We provide the scripts to automate the process of building a pipeline from the CDM folder to a Synapse workspace.
Have the data exported in a CDM format and stored in ADLS gen2 storage.
- Edit the configuration file by putting in custom values. A config file might look like this:
{
"ResourceGroup": "",
"TemplateFilePath": "../Templates/cdmToSynapse.json",
"TemplateParameters": {
"DataFactoryName": "",
"SynapseWorkspace": "",
"DedicatedSqlPool": "",
"AdlsAccountForCdm": "",
"CdmRootLocation": "cdm",
"StagingContainer": "adfstaging",
"Entities": ["LocalPatient", "LocalPatientAddress"]
}
}
- Run the scripts with the configuration file:
.\DeployCdmToSynapsePipeline.ps1 -Config: config.json
- Add data factory MI as SQL user into SQL DB. Here is a sample SQL script to create a user and an assign role:
CREATE USER [datafactory-name] FROM EXTERNAL PROVIDER
GO
EXEC sp_addrolemember db_owner, [datafactory-name]
GO
- Ensure that your database master key is created on the Synapse SQL pool. For more details, read about how to create a database master key.

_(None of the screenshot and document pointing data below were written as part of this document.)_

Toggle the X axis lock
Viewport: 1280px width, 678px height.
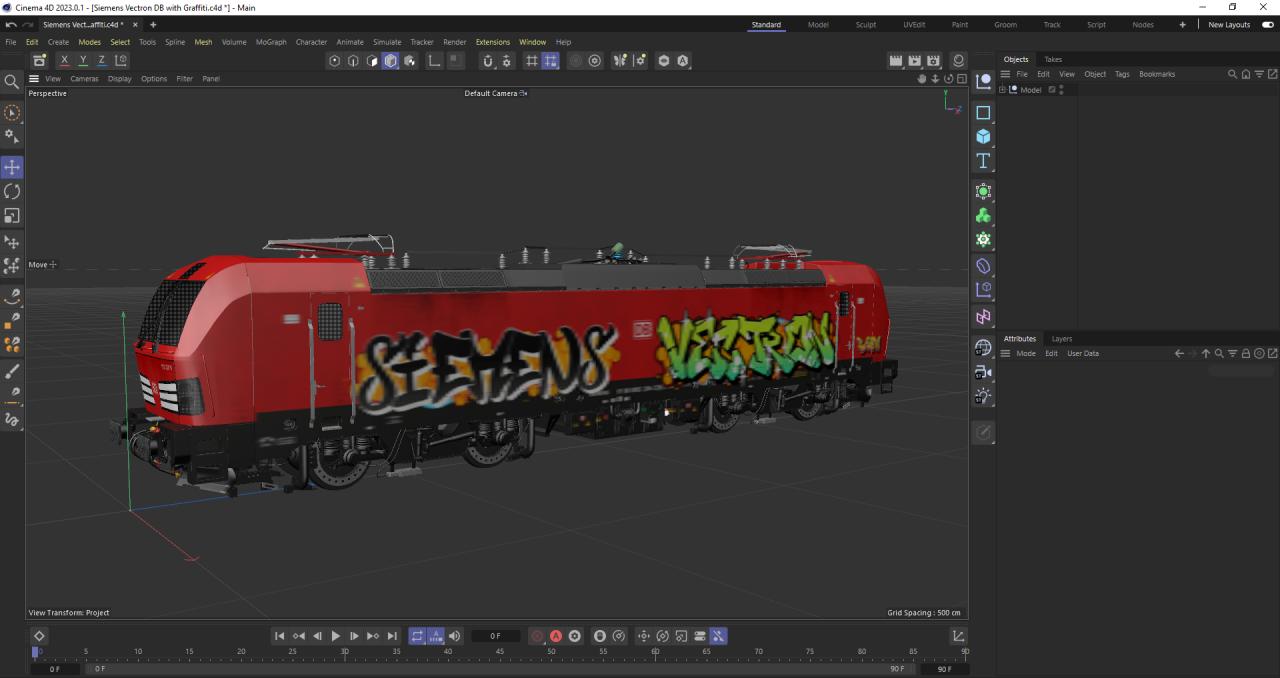coord(65,61)
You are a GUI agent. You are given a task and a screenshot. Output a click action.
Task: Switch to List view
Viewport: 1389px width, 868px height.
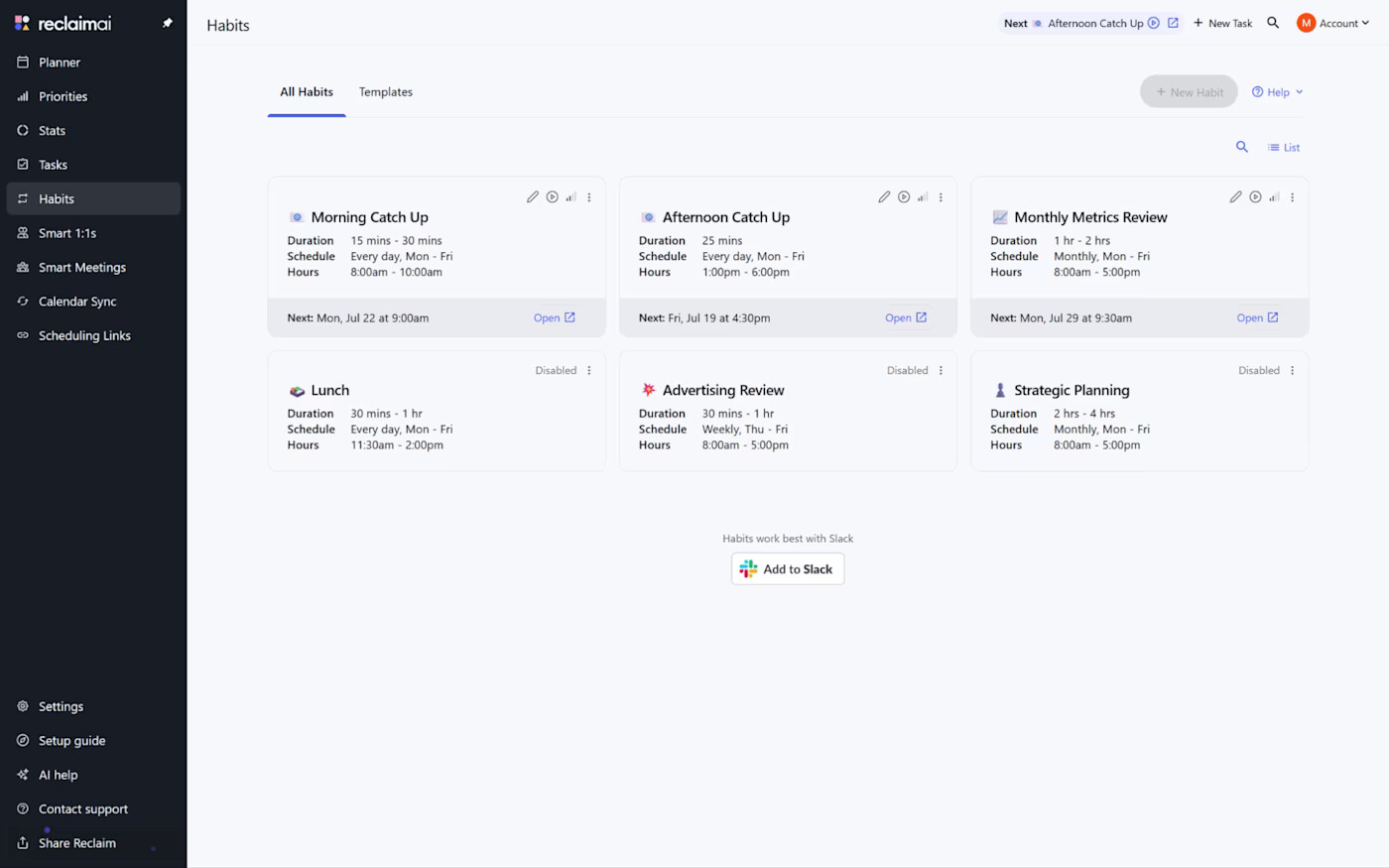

Additionally, if you want to create a trigger with the pipeline dependency, here is a guideline from Azure Data Factory: Create tumbling window trigger dependencies - Azure Data Factory | Microsoft Docs
- A Synapse workspace. Create one if you need.
- Managed identity enabled on the Synapse workspace
- The managed identity has a Synapse SQL Administrator role. Navigate to Synapse Studio >> Manage >> Access Control to verify. If needed, provide access.
- Database master key is created on the Synapse SQL pool. Refer the documentation.
- Pipelines are allowed to access SQL Pools. This is the default setting in Synapse.
- Open Synapse Studio. Go to Integrate => + => Pipeline. Provide details.
- Create source in Data Flow Activity. Choose "Common Data Model" for source type. Click New to create a new Linked service.
- Select the storage that contains the CDM folders with FHIR data. Use Managed Identity authentication method. Provide Storage Blob Data Reader access for the storage to the managed identity name. Test the connection.
- Under Source options configure the Root location to the CDM container name, and Entity to the table name under CDM folder that you want to copy data from. If you enable debugging you can use Browse button to see the available entities.
- Click on Import Schema under Projection tab. It will import the table schema from the CDM folder.
- Create sink.
- Click on New against the dataset to create a new dataset of type Azure Synapse Analytics. Set properties, and provide name for a new Table.
- Go to the dataflow activity and fill-in the Staging linked service under Settings tab.
- Publish and trigger the pipeline. Once the pipeline has run successfully, you can see the data in the table by connecting SQL Server Management Studio.